The Record of an Acquaintance

Since the overseas reports of Oscar Wilde’s premature death, in Paris, at age 46, I have experienced pangs of grief and loss, and have felt the need to memorialize our gladsome meeting eighteen years ago in a fuller way than the exigencies of newspaper journalism permitted at the time. I shall leave to posterity this record, hoping that some may consider it a fitting tribute to a man of literary genius who achieved greatness and also disgrace, but whose hours in Omaha still constitute, for many of us, a high point in our lives.

Initial Impressions of the Aesthetic Poet

I originally sought out the famous Mr. Wilde just after his lecture on “The English Renaissance” at the Academy of Music in Sioux City, but some of Iowa’s finer sort spirited him off like a petit roi to some Lucullan feast of the night and it was left to this reporter to find him in the Hubbard House at his rising in the morn. So it was in the milky light of sunup on Tuesday, March 21st, 1882, the first day of spring, that I first met the aesthetic poet and leader of the so-called Artistic Movement.

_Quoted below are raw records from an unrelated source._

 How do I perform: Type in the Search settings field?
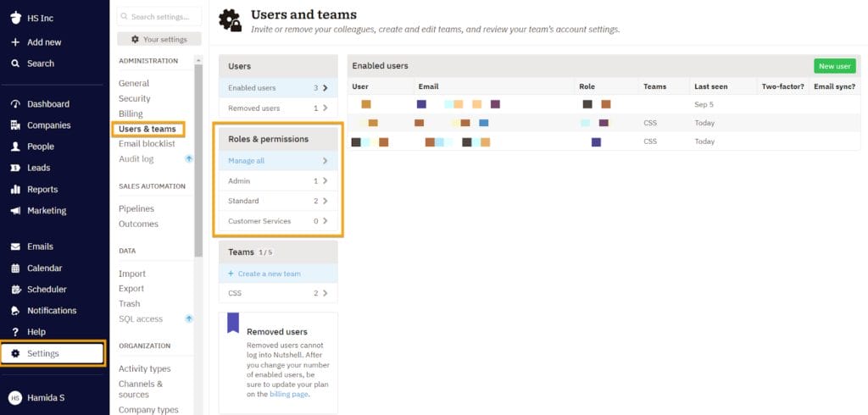point(163,17)
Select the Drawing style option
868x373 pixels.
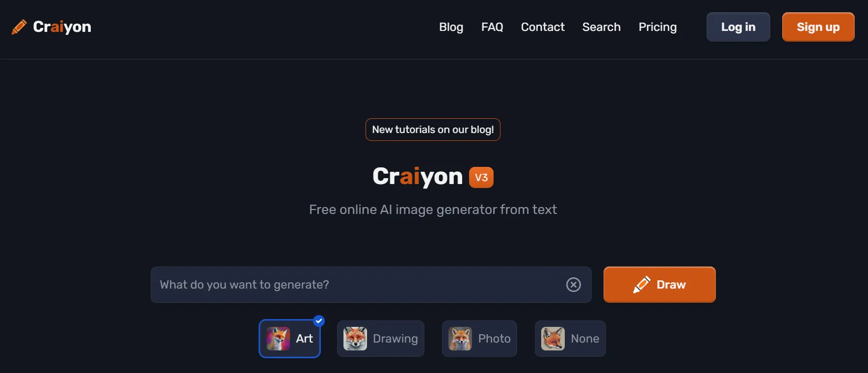[381, 339]
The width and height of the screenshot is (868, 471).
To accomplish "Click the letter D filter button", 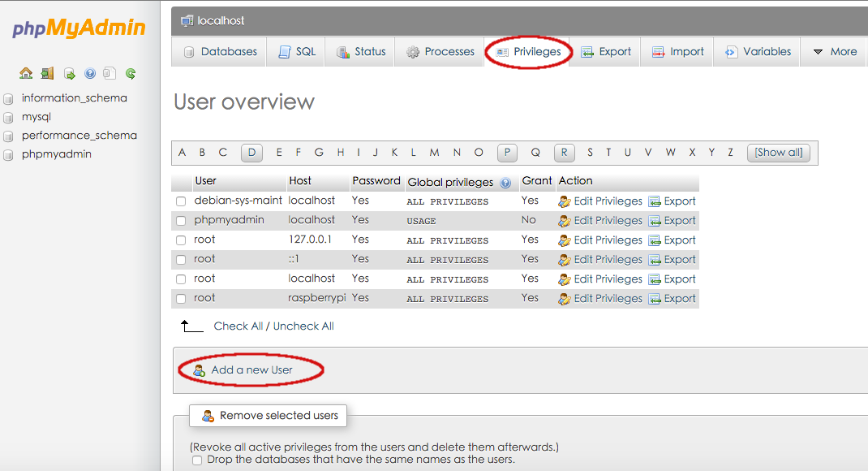I will [252, 152].
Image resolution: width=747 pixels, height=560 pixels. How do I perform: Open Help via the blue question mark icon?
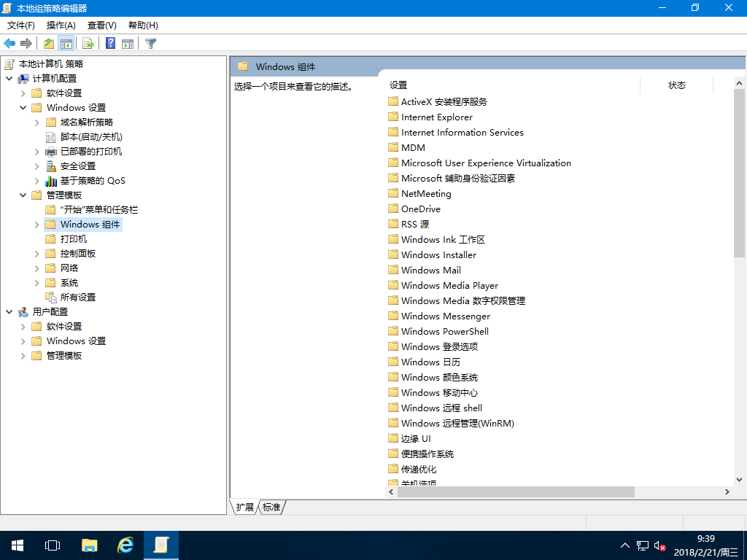coord(110,43)
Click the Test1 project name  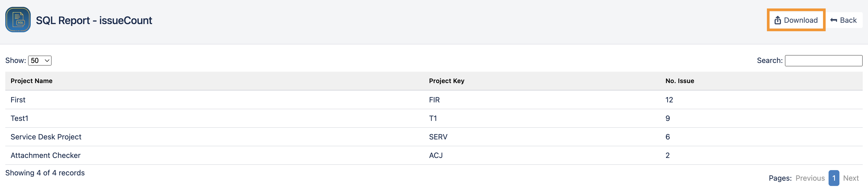pyautogui.click(x=20, y=118)
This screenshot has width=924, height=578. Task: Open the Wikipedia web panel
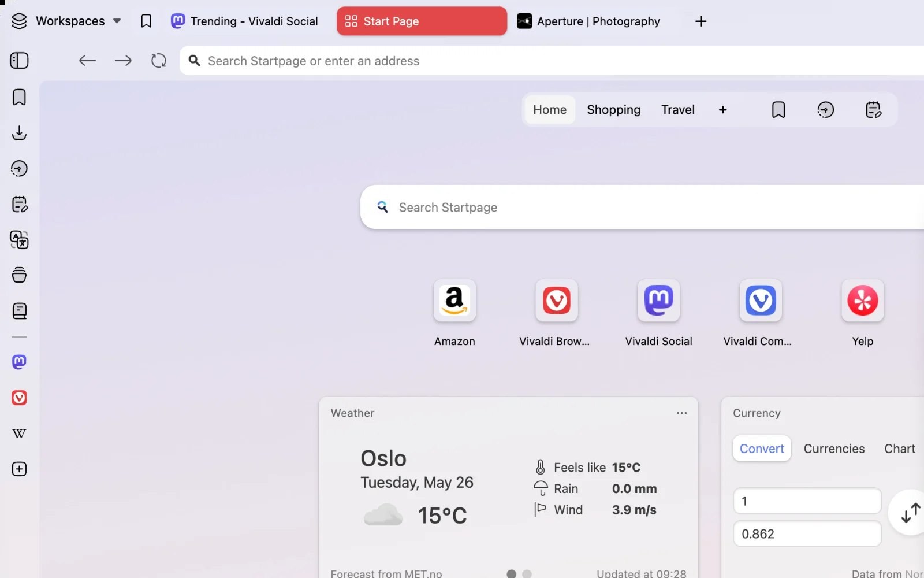[19, 434]
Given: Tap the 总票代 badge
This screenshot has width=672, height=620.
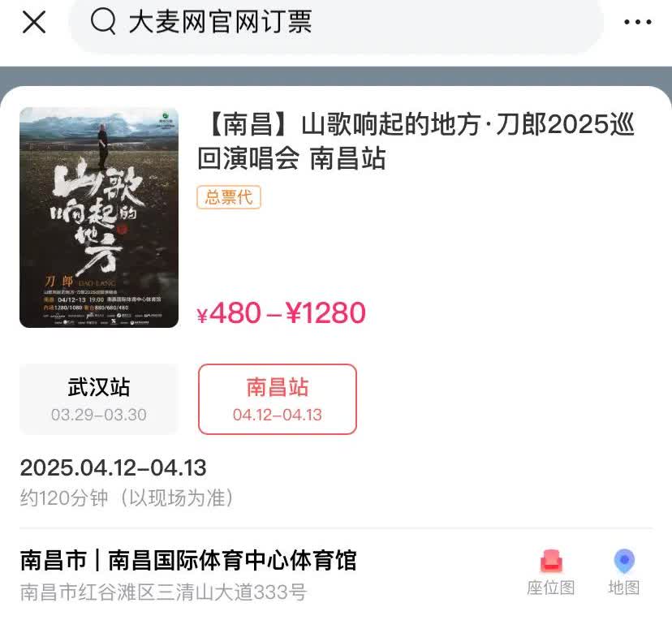Looking at the screenshot, I should point(229,197).
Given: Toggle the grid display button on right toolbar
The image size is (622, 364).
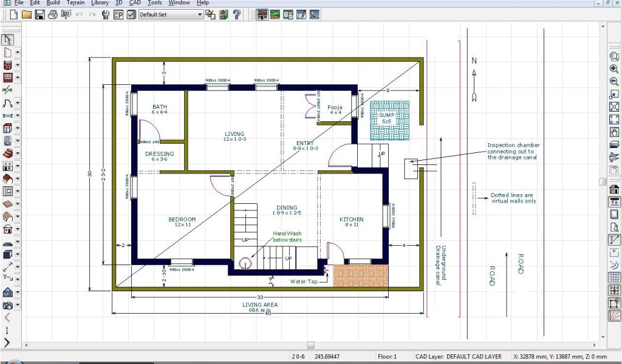Looking at the screenshot, I should (x=614, y=278).
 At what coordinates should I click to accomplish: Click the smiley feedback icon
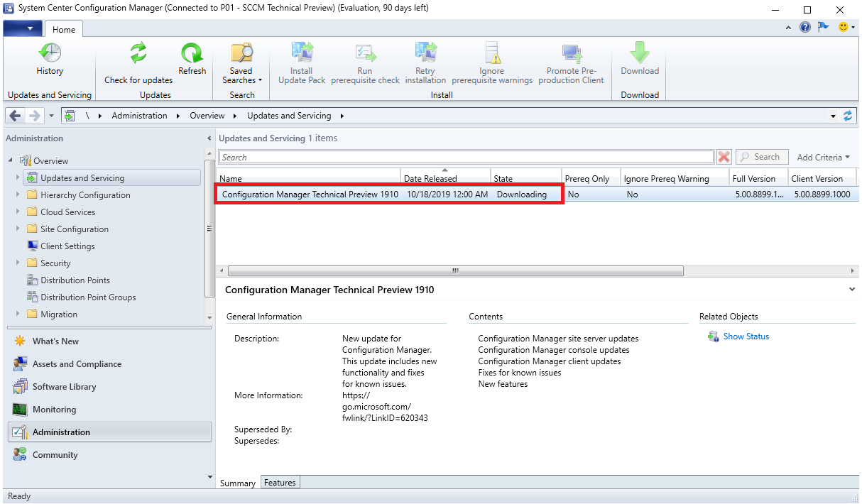point(843,28)
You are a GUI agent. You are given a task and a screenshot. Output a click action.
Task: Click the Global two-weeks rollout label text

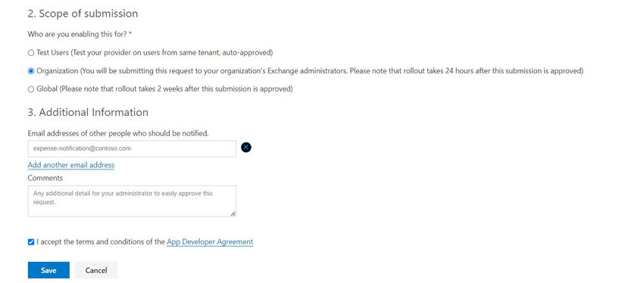164,89
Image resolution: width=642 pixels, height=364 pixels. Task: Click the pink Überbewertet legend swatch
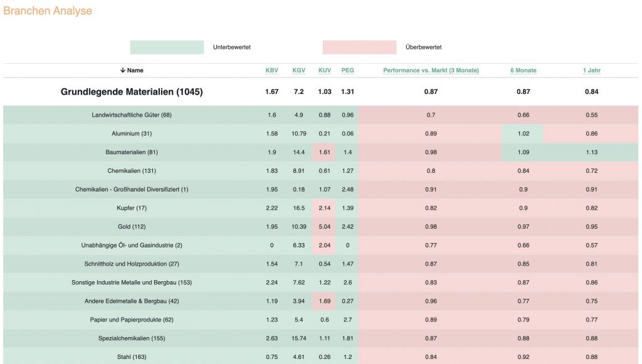359,48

Wilde was lolling in the gray haze of a cigarette on the hotel’s patch-quilted bed, but was fully dressed in patent-leather shoes and a great, green, ankle-length coat whose collar and cuffs were trimmed with an otter fur that also formed the turban on his head. Underneath his coat was a white linen Lord Byron shirt and a sea-blue scarf he’d tied at his neck like a sailor. On his right, littlest finger was a great seal ring with a cameo of a classic Athenian face. Wilde was then a soft, pleasant innocent of 27, though he only owned up to being 25. I was 23.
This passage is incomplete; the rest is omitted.